I wish I’d stayed on the ship with him. But I didn’t even know his name. Even after I saw through his foolishness. He tried to convince me that what I knew about the ship was attributable to my being a woman traveling alone, but when I challenged him, when I told him that I knew what death was about, he listened to me again. When I was a child — dear God, more than a century ago now — and my father was editor of the Mingo County Courier in West Virginia and going up even then against the coal company excesses, there was a mine collapse near where we lived and I went with my father to the place, and as soon as I entered that town, I could feel the death in the air, on my skin, all over my body. When I remember it now, it feels like what a man might feel like, stealing in on you in the night and touching you against your will, only you’re sleeping and he’s touching you very lightly so that he doesn’t wake you. And there was a smell in the air. Maybe not quite perceptible but you felt it coming in through your nose and into your lungs, filling you up.

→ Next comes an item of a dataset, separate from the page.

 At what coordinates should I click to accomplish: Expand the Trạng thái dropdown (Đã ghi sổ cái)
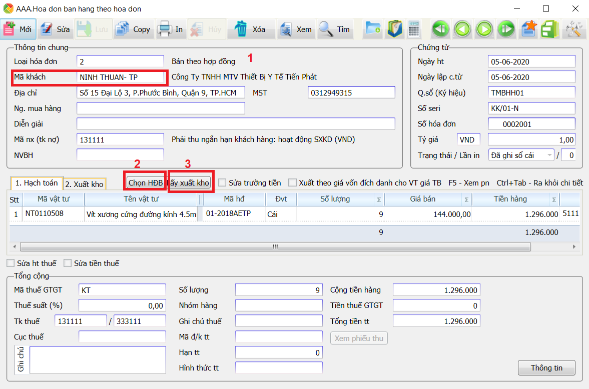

It was that way on the Titanic. As soon as I stepped onto the deck, though almost no one knew what I knew and they were going about their lives, I could smell that same smell. To feel those things on my skin and in my lungs when I was a child, and to watch, as I did, the women of that mining town clutching each other, helpless: I don’t think the world was the same for me after that. But I didn’t speak of that to the man on the promenade deck. I just told him about the mine disaster and what I smelled and that I smelled it again. For almost any man, this would not convince him at all. He would use those very intuitions against me. But he listened, and then he said he was sorry. He actually apologized, and I knew he meant it. And he didn’t try to reassure me anymore. That struck me as wonderful.